**Try it**
Among the entries below, please repeat exactly and only the lines from the line containing "Viewport: 747px width, 560px height." to the line containing "Task: Sort table by the Credit column header", both lines included.
*** Records supplied ***
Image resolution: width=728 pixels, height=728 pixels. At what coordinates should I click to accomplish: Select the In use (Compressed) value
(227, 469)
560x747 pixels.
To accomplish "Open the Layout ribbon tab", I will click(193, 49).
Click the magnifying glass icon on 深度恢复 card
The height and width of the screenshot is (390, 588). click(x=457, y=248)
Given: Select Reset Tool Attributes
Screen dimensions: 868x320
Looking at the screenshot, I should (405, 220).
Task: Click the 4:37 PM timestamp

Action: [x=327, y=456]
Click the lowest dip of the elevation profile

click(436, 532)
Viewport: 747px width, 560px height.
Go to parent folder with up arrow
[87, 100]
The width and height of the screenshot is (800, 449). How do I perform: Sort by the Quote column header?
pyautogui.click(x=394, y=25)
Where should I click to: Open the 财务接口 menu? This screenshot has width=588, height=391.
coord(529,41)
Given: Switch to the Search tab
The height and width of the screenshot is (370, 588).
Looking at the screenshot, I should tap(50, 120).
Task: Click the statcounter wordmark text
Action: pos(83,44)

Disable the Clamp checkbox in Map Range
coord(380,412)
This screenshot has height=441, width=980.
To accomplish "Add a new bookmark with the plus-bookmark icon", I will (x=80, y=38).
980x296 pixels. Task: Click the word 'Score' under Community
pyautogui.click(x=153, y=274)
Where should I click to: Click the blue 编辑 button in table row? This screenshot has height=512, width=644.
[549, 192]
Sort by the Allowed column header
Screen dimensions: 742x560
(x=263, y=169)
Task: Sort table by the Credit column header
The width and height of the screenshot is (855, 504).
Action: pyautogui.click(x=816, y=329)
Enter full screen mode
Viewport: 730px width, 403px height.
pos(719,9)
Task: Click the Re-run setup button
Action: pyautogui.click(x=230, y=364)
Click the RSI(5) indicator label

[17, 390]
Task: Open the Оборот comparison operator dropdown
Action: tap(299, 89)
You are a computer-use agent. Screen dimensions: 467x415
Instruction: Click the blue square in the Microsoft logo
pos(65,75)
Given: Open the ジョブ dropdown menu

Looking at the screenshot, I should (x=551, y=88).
*** End of Records supplied ***
**Response to the task**
Viewport: 747px width, 560px height.
Go to parent folder with up arrow
[87, 100]
The width and height of the screenshot is (800, 449). How do I perform: Sort by the Quote column header?
pyautogui.click(x=394, y=25)
Where should I click to: Open the 财务接口 menu? This screenshot has width=588, height=391.
coord(529,41)
Given: Switch to the Search tab
The height and width of the screenshot is (370, 588).
Looking at the screenshot, I should tap(50, 120).
Task: Click the statcounter wordmark text
Action: pos(83,44)

Disable the Clamp checkbox in Map Range
coord(380,412)
This screenshot has height=441, width=980.
To accomplish "Add a new bookmark with the plus-bookmark icon", I will (x=80, y=38).
980x296 pixels. Task: Click the word 'Score' under Community
pyautogui.click(x=153, y=274)
Where should I click to: Click the blue 编辑 button in table row? This screenshot has height=512, width=644.
[549, 192]
Sort by the Allowed column header
Screen dimensions: 742x560
(x=263, y=169)
Task: Sort table by the Credit column header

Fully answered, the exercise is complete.